As we desire throughout this tale to make the actors themselves, wherever it be possible, the narrators, using their words in preference to our own, we shall now place before the reader a letter written by Colonel Harcourt about a week after his arrival at Glencore, which will at least serve to rescue him and ourselves from the task of repetition.
It was addressed to Sir Horace Upton, Her Majesty's Envoy at Stuttgard, one who had formerly served in the same regiment with Glencore and himself, but who left the army early to follow the career of diplomacy, wherein, still a young man, he had risen to the rank of a minister. It is not important, at this moment, to speak more particularly of his character, than that it was in almost every respect the opposite of his correspondent's. Where the one was frank, open, and unguarded, the other was cold, cautious, and reserved; where one believed, the other doubted; where one was hopeful, the other had nothing but misgivings. Harcourt would have twenty times a day wounded the feelings, or jarred against the susceptibility, of his best friend; Upton could not be brought to trench upon the slightest prejudice of his greatest enemy. We might continue this contrast to every detail of their characters; but enough has now been said, and we proceed to the letter in question:
Glencore Castle. Dear Upton,—True to my promise to give you early tidings of our old friend, I sit down to pen a few lines, which if a rickety table and some infernal lampblack for ink should make illegible, you 'll have to wait for the elucidation till my arrival. I found Glencore terribly altered; I 'd not have known him. He used to be muscular and rather full in habit; he is now a mere skeleton. His hair and mustache were coal black; they are a motley gray.

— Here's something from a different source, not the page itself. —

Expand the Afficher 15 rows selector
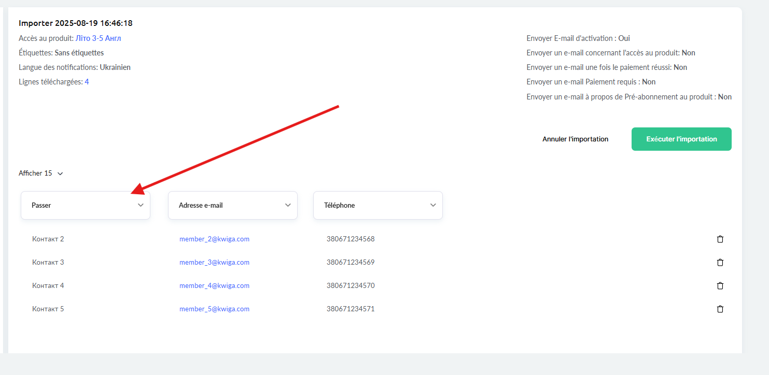Screen dimensions: 769x375 coord(41,174)
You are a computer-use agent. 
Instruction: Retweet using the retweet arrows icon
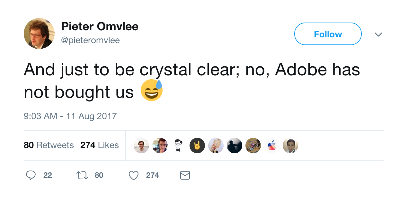[82, 175]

He was straight as an arrow—pretentiously erect, many thought; he is stooped now, and bent nearly double. His voice, too, the most clear and ringing in the squadron, is become a hoarse whisper. You remember what a passion he had for dress, and how heartily we all deplored the chance of his being colonel, well knowing what precious caprices of costly costume would be the consequence; well, a discharged corporal in a cast-off mufti is stylish compared to him. I don't think he has a hat—I have only seen an oilskin cap; but his coat, his one coat, is a curiosity of industrious patchwork; and his trousers are a pair of our old overalls, the same pattern we wore at Hounslow when the King reviewed us.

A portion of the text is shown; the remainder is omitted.